The house is under the control of the Legislature Secretary, who is also known as the Chief Curator and is responsible for passing executive orders on behalf of the Speaker as well as exercising executive authority over legislature staff and premises. The Legislature Secretary has the powers of an executive magistrate and has the rank of a Cabinet Secretary, as per state protocols.

== Other structures ==
The Niyamasabha campus has few other structures apart from the Niyamasabha Mandiram (the main complex) and the museum.

- Neethi: The official residence of the Speaker of the Niyamasabha is located on the North side of the complex. As the Speaker has a rank of a cabinet minister, the residence has its own camp office and quarters for the private staff of the Speaker. The security of the residence is vested with the Watch and Ward.

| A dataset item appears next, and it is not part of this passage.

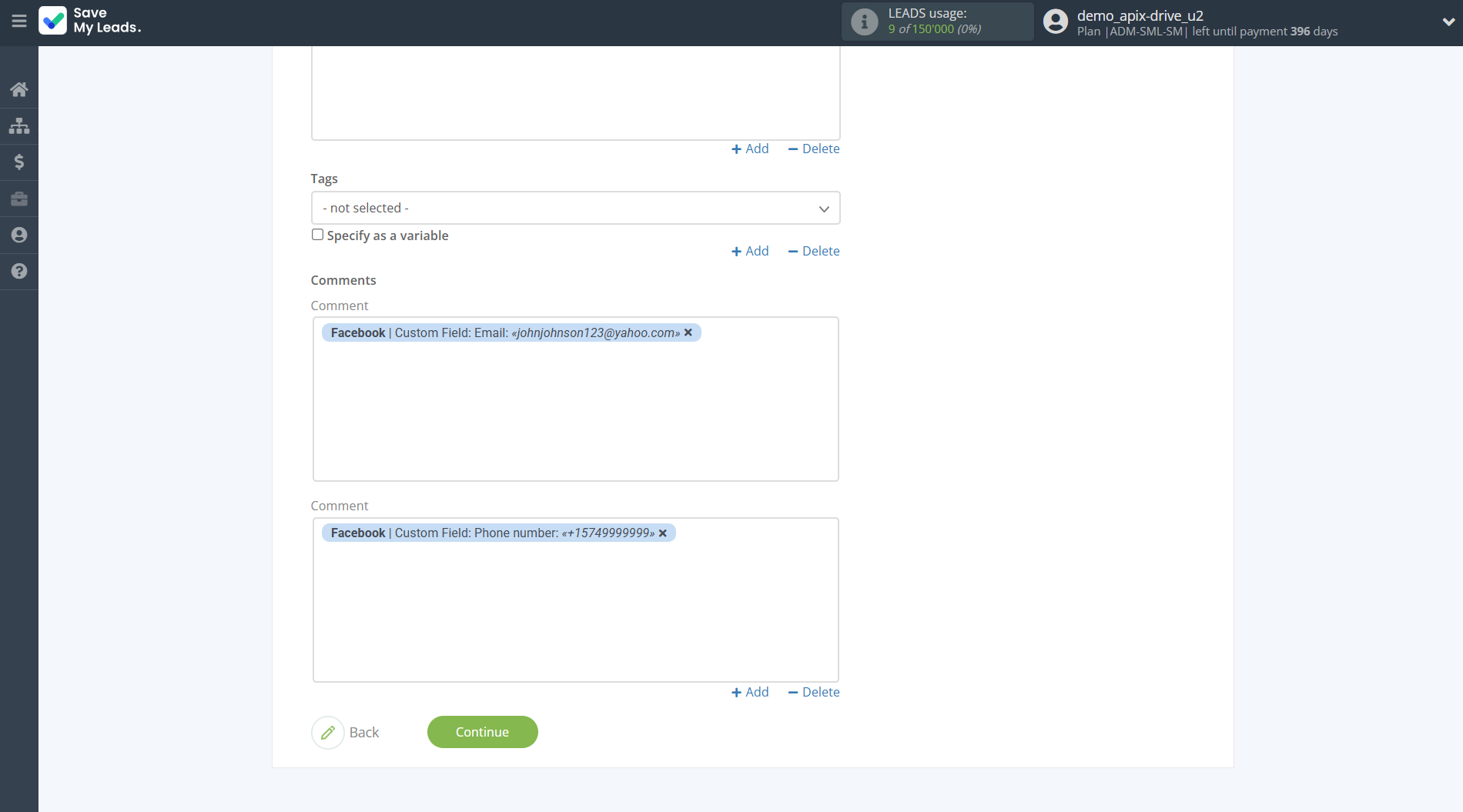Add another comment below the comments
Viewport: 1463px width, 812px height.
(750, 692)

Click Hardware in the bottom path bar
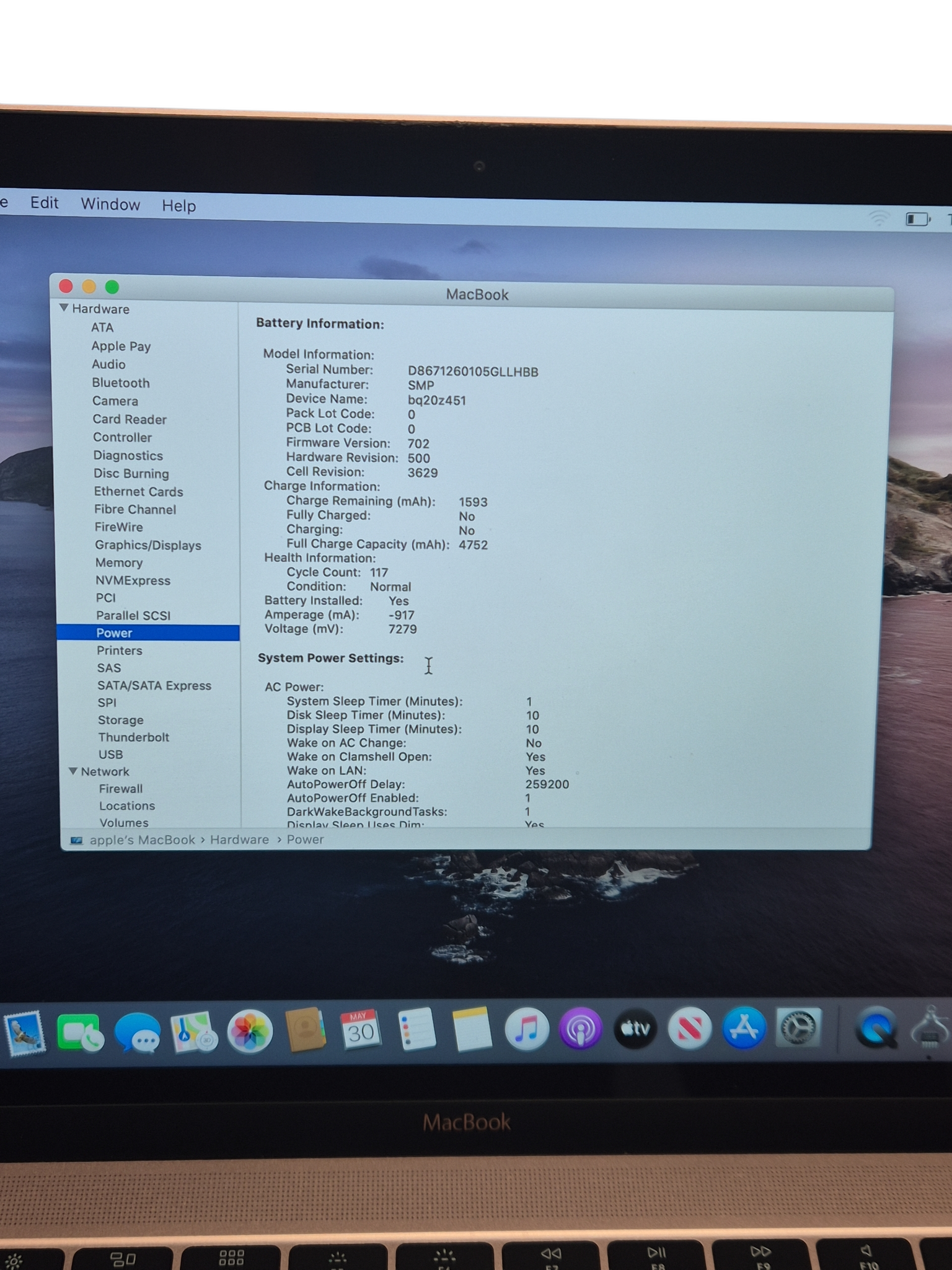tap(239, 840)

- Hanuman Temple is a popular Hanuman temple, located near Niyamasabha Campus, which was one of the official temples of the Mounted Cavalry of the Nair Brigade.
- MLA Hostel: The Niyamasabha Secretariat maintains a hostel for MLAs located 400 meters away from the Niyamasabha campus, for the accommodation of all the MLAs. The MLA Hostel provides single and family room accommodation to all its members along with a few guest rooms for visiting parliamentary guests. The MLA hostel has its own canteen run by the Indian Coffee House and a business centre.